* _The task_:
Reproduce the lines below with no changes.

* _Records from a data collection_:

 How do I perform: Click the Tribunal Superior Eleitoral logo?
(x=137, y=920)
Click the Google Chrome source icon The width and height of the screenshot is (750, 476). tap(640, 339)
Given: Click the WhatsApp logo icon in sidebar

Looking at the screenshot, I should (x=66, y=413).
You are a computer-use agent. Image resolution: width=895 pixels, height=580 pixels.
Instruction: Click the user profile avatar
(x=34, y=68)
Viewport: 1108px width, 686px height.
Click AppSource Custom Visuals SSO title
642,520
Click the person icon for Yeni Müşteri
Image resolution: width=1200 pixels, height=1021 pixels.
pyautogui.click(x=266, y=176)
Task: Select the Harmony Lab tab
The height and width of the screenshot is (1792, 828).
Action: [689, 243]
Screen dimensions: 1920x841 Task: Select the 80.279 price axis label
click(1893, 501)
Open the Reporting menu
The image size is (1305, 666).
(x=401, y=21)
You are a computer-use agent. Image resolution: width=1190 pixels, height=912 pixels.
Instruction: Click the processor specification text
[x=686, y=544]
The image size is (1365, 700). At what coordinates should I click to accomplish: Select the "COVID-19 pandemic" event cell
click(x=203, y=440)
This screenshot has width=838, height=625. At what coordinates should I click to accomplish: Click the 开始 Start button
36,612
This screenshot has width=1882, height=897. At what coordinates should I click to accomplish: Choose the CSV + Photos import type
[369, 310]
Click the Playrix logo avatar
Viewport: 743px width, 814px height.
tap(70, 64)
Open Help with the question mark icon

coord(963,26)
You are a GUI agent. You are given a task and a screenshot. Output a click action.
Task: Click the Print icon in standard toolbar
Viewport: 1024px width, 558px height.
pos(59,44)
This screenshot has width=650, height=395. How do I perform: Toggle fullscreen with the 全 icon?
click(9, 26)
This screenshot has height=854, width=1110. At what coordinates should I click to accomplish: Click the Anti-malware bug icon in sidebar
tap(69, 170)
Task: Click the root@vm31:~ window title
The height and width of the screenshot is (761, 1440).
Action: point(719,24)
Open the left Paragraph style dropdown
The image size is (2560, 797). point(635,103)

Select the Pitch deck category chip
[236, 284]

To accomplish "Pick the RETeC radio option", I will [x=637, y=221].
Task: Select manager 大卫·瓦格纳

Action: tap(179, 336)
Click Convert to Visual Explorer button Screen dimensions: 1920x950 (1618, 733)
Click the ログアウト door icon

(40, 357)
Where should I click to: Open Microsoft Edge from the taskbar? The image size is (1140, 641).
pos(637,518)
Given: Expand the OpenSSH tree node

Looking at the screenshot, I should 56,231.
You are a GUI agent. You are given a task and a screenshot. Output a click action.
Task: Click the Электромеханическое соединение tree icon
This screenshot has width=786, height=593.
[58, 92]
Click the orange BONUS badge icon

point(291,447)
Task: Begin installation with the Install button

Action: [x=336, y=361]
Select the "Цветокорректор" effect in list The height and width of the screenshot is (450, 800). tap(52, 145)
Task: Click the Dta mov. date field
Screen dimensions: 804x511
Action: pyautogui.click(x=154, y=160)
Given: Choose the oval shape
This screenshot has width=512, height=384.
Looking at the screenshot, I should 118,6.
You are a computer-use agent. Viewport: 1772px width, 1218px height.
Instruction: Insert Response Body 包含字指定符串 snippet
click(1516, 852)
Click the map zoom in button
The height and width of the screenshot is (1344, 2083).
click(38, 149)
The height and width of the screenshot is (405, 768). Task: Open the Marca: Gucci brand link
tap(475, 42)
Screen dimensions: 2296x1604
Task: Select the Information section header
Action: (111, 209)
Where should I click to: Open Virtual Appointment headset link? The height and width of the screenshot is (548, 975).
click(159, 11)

* _Final result_:
 How do I perform: Click the Tribunal Superior Eleitoral logo?
(x=137, y=920)
Click the Google Chrome source icon The width and height of the screenshot is (750, 476). tap(640, 339)
Given: Click the WhatsApp logo icon in sidebar

Looking at the screenshot, I should (x=66, y=413).
You are a computer-use agent. Image resolution: width=895 pixels, height=580 pixels.
Instruction: Click the user profile avatar
(x=34, y=68)
Viewport: 1108px width, 686px height.
Click AppSource Custom Visuals SSO title
642,520
Click the person icon for Yeni Müşteri
Image resolution: width=1200 pixels, height=1021 pixels.
pyautogui.click(x=266, y=176)
Task: Select the Harmony Lab tab
The height and width of the screenshot is (1792, 828).
Action: [689, 243]
Screen dimensions: 1920x841 Task: Select the 80.279 price axis label
click(1893, 501)
Open the Reporting menu
The image size is (1305, 666).
(x=401, y=21)
You are a computer-use agent. Image resolution: width=1190 pixels, height=912 pixels.
Instruction: Click the processor specification text
[x=686, y=544]
The image size is (1365, 700). At what coordinates should I click to accomplish: Select the "COVID-19 pandemic" event cell
click(x=203, y=440)
This screenshot has width=838, height=625. At what coordinates should I click to accomplish: Click the 开始 Start button
36,612
This screenshot has width=1882, height=897. At what coordinates should I click to accomplish: Choose the CSV + Photos import type
[369, 310]
Click the Playrix logo avatar
Viewport: 743px width, 814px height.
tap(70, 64)
Open Help with the question mark icon

coord(963,26)
You are a GUI agent. You are given a task and a screenshot. Output a click action.
Task: Click the Print icon in standard toolbar
Viewport: 1024px width, 558px height.
pos(59,44)
This screenshot has width=650, height=395. How do I perform: Toggle fullscreen with the 全 icon?
click(9, 26)
This screenshot has height=854, width=1110. At what coordinates should I click to accomplish: Click the Anti-malware bug icon in sidebar
tap(69, 170)
Task: Click the root@vm31:~ window title
The height and width of the screenshot is (761, 1440).
Action: point(719,24)
Open the left Paragraph style dropdown
The image size is (2560, 797). point(635,103)

Select the Pitch deck category chip
[236, 284]

To accomplish "Pick the RETeC radio option", I will [x=637, y=221].
Task: Select manager 大卫·瓦格纳

Action: tap(179, 336)
Click Convert to Visual Explorer button Screen dimensions: 1920x950 (1618, 733)
Click the ログアウト door icon

(40, 357)
Where should I click to: Open Microsoft Edge from the taskbar? The image size is (1140, 641).
pos(637,518)
Given: Expand the OpenSSH tree node

Looking at the screenshot, I should 56,231.
You are a GUI agent. You are given a task and a screenshot. Output a click action.
Task: Click the Электромеханическое соединение tree icon
This screenshot has width=786, height=593.
[58, 92]
Click the orange BONUS badge icon

point(291,447)
Task: Begin installation with the Install button

Action: [x=336, y=361]
Select the "Цветокорректор" effect in list The height and width of the screenshot is (450, 800). tap(52, 145)
Task: Click the Dta mov. date field
Screen dimensions: 804x511
Action: pyautogui.click(x=154, y=160)
Given: Choose the oval shape
This screenshot has width=512, height=384.
Looking at the screenshot, I should 118,6.
You are a computer-use agent. Viewport: 1772px width, 1218px height.
Instruction: Insert Response Body 包含字指定符串 snippet
click(1516, 852)
Click the map zoom in button
The height and width of the screenshot is (1344, 2083).
click(38, 149)
The height and width of the screenshot is (405, 768). Task: Open the Marca: Gucci brand link
tap(475, 42)
Screen dimensions: 2296x1604
Task: Select the Information section header
Action: (111, 209)
Where should I click to: Open Virtual Appointment headset link? The height and width of the screenshot is (548, 975).
click(159, 11)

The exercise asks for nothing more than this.